Pero Pablo no paró de recibir mujeres, aunque sostenía que sólo amaba a su esposa. Y volvió a una vieja pulsión: lo fueron a ver unas cinco reinas de belleza.
Uno de los hombres de Pablo, Jerónimo, le contó a la esposa de Escobar que varias veces llegaba a la prisión un camión de doble fondo con no menos de doce hermosas mujeres perfumadas y maquilladas exageradamente.
El reconocido arquero de la Selección de Colombia, René Higuita, lo iba a visitar. Un rumor refirió que Diego Maradona fue otro de los invitados en 1991, justo cuando estaba suspendido por doping en el Napoli.
“No fui a la hacienda Nápoles, te lo juro por mi viejita que ni lo conocí.
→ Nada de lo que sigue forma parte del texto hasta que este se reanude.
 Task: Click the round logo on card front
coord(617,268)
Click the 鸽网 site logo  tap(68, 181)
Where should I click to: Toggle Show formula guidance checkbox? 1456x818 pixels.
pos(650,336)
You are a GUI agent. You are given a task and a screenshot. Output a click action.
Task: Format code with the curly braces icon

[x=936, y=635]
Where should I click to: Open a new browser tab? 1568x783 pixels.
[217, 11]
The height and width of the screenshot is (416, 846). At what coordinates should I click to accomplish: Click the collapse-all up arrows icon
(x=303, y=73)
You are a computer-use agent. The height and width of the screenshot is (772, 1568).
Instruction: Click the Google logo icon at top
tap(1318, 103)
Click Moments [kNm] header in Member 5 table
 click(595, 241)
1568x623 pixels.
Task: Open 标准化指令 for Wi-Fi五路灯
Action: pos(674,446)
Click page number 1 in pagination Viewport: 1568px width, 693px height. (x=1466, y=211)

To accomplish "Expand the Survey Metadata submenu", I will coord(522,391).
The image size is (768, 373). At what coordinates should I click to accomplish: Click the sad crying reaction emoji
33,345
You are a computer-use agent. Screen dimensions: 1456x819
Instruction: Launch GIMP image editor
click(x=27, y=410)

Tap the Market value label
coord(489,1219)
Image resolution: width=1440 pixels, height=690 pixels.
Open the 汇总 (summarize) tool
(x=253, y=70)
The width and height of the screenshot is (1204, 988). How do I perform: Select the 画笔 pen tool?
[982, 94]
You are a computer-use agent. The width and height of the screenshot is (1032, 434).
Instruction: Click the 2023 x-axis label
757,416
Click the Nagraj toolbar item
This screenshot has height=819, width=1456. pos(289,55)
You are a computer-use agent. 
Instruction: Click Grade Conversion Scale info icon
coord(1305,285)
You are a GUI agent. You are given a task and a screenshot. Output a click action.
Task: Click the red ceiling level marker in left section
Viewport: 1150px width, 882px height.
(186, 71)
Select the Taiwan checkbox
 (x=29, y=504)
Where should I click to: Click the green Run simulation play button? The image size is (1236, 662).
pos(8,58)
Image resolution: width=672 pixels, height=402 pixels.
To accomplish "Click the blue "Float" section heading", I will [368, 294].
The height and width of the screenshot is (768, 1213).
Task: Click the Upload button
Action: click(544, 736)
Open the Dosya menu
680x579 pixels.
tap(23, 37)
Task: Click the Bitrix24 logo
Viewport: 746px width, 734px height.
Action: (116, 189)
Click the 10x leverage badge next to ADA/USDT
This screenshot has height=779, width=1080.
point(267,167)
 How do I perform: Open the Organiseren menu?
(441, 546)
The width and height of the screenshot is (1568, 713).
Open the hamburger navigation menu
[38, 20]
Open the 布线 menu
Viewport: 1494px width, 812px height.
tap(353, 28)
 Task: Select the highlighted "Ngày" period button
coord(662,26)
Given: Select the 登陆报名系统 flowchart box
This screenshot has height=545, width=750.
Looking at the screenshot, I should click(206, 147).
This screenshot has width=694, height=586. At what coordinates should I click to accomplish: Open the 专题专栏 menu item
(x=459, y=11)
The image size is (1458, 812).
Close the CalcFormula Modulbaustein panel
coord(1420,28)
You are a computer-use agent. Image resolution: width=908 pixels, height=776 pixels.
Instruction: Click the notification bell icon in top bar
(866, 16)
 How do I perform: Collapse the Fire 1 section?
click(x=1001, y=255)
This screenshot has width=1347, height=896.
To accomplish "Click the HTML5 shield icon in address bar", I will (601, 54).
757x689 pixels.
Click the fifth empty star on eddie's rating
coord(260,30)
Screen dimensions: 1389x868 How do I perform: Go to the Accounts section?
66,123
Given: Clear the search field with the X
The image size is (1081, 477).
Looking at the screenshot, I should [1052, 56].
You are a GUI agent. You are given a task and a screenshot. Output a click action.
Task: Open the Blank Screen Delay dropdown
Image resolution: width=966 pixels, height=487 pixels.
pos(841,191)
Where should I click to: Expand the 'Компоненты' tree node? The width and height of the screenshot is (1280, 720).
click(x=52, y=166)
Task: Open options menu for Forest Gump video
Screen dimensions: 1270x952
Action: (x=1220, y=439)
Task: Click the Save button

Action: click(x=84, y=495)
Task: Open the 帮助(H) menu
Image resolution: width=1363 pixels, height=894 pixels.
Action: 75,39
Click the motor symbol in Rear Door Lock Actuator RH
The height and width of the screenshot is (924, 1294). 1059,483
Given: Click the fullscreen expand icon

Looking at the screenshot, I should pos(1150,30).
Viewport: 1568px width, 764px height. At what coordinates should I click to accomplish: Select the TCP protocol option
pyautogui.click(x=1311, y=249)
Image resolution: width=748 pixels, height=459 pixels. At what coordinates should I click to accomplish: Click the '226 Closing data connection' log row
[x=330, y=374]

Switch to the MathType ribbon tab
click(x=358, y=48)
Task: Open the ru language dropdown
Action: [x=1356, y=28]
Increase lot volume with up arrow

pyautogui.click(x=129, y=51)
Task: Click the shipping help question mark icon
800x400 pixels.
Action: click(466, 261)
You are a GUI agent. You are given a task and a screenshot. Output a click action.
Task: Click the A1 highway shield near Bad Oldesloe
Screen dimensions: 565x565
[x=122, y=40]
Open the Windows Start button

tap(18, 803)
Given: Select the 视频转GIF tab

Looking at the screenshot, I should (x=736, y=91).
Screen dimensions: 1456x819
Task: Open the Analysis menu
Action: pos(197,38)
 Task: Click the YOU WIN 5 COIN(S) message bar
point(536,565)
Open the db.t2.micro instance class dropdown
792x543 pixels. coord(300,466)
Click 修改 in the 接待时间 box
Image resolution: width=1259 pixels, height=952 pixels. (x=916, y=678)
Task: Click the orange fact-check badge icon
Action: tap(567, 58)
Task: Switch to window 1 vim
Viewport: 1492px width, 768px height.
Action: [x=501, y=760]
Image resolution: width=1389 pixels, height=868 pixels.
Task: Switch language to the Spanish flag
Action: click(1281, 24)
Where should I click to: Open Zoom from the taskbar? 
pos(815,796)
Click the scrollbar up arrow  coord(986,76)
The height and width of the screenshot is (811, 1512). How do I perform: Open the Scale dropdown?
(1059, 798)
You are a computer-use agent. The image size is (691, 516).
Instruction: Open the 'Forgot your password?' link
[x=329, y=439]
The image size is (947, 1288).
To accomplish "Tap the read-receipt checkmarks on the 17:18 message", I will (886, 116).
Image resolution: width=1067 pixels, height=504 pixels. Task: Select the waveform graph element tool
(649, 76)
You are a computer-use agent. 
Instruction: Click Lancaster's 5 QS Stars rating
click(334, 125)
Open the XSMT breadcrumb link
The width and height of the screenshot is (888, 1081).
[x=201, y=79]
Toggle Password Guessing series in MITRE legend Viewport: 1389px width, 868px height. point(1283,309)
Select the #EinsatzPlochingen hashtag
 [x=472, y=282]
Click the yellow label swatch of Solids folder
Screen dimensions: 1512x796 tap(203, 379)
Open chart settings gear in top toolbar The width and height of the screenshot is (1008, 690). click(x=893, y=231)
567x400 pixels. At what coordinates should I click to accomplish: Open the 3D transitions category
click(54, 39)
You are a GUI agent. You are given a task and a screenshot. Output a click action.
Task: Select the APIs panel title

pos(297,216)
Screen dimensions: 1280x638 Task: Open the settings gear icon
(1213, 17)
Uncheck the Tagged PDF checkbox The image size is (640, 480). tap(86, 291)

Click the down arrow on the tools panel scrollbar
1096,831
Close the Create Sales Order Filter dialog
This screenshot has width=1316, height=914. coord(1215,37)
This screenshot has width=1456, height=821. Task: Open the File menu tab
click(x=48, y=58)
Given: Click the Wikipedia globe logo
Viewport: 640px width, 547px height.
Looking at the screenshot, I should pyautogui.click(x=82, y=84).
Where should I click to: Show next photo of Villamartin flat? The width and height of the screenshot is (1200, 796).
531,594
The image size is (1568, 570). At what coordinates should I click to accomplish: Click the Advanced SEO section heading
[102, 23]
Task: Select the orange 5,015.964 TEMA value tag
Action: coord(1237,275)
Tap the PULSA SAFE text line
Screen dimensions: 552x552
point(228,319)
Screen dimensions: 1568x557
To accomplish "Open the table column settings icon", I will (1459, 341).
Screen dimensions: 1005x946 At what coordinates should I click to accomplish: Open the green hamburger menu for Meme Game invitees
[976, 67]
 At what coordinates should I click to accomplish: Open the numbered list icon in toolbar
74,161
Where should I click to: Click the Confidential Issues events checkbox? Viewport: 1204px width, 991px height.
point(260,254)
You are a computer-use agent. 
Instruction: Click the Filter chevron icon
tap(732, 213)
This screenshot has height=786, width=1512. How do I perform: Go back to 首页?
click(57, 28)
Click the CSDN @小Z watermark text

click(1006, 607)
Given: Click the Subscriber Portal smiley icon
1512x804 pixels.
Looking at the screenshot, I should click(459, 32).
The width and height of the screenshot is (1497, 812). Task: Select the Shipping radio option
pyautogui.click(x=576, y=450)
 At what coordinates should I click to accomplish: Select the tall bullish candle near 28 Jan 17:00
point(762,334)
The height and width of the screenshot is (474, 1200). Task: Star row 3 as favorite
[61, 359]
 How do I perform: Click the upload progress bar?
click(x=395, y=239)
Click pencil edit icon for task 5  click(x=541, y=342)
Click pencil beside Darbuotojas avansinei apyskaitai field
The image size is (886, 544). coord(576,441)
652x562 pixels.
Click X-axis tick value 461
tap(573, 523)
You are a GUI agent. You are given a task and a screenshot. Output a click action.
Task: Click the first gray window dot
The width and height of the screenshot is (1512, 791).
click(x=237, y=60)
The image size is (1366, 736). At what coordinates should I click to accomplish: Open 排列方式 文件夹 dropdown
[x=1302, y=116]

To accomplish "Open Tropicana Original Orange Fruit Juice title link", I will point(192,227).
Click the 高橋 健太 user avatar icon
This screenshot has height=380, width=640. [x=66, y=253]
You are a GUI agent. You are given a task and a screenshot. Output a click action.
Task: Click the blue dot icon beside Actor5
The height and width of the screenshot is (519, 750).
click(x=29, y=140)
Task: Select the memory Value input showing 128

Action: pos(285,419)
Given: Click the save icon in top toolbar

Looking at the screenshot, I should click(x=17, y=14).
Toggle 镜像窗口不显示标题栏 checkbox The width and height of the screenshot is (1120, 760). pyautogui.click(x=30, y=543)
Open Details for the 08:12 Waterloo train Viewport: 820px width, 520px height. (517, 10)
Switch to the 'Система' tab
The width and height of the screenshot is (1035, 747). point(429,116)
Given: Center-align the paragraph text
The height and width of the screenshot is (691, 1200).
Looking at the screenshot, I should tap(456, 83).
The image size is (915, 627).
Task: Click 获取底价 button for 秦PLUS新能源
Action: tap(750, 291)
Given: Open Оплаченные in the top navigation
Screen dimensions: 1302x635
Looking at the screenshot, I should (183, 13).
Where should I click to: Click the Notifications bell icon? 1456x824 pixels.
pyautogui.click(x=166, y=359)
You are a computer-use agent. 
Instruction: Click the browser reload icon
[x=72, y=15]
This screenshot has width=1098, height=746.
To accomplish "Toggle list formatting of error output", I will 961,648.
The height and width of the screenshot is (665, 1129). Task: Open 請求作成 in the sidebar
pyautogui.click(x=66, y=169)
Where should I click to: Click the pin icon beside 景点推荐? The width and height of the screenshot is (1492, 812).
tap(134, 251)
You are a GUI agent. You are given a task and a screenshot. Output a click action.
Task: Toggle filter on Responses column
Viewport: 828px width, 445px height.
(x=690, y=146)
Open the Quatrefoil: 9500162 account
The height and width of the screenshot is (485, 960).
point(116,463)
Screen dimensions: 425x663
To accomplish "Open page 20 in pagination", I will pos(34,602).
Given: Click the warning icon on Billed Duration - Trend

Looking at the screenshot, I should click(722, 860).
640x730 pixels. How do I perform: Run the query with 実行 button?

Y menos a jugar a la pelota a la cárcel de lujo que era suya. Nunca me regaló nada y lo que hacía era horroroso. Cuando no pudo llenar más de dólares la casa que tenía, empezó a construir casas para los pobres, pero no porque fuera bueno, era capaz de matar niños”, declaró Maradona.
El astro sabía que La Catedral era una cárcel con habitaciones cómodas, salas de billar y pool, bar, cancha de fútbol, y habitaciones donde se celebraban orgías y fiestas para amigos y sicarios.
Los medios apodaron a La Catedral como “Cárcel de Máxima Comodidad” en lugar de “Cárcel de Máxima Seguridad”. El Ejército era el encargado de la seguridad a las afueras de la prisión pero hacía la vista gorda a los actos escandalosos de Escobar. Se sospecha que los guardias fueron sobornados y extorsionados por el capo.
Pero poco más de un año después, ese infierno de lujuria y donde vender el alma al diablo era como desprenderse de un bien material, Escobar desaprovechó, según su mujer, la oportunidad de resarcirse ante la sociedad.
Los excesos lo llevaron a un laberinto sin salida. Y no le quedó otra que huir. Sobre todo después de que el Gobierno ordenara su traslado a una base militar.
Escobar nunca se imaginó que el ocaso lo acechaba. Que el poder lo iba a perder como a esas mujeres que querían ser sus esclavas. O sus sicarios, que fueron dejándolo como si Escobar contagiara una peste.
Los únicos que siguieron a su lado, y así sería hasta su muerte, iban a ser su esposa y sus hijos.
No le quedaba nada. Ni su prisión, hecha a su medida.
Sin que lo supiera, sus enemigos lo esperaban con balas y una tumba con su nombre.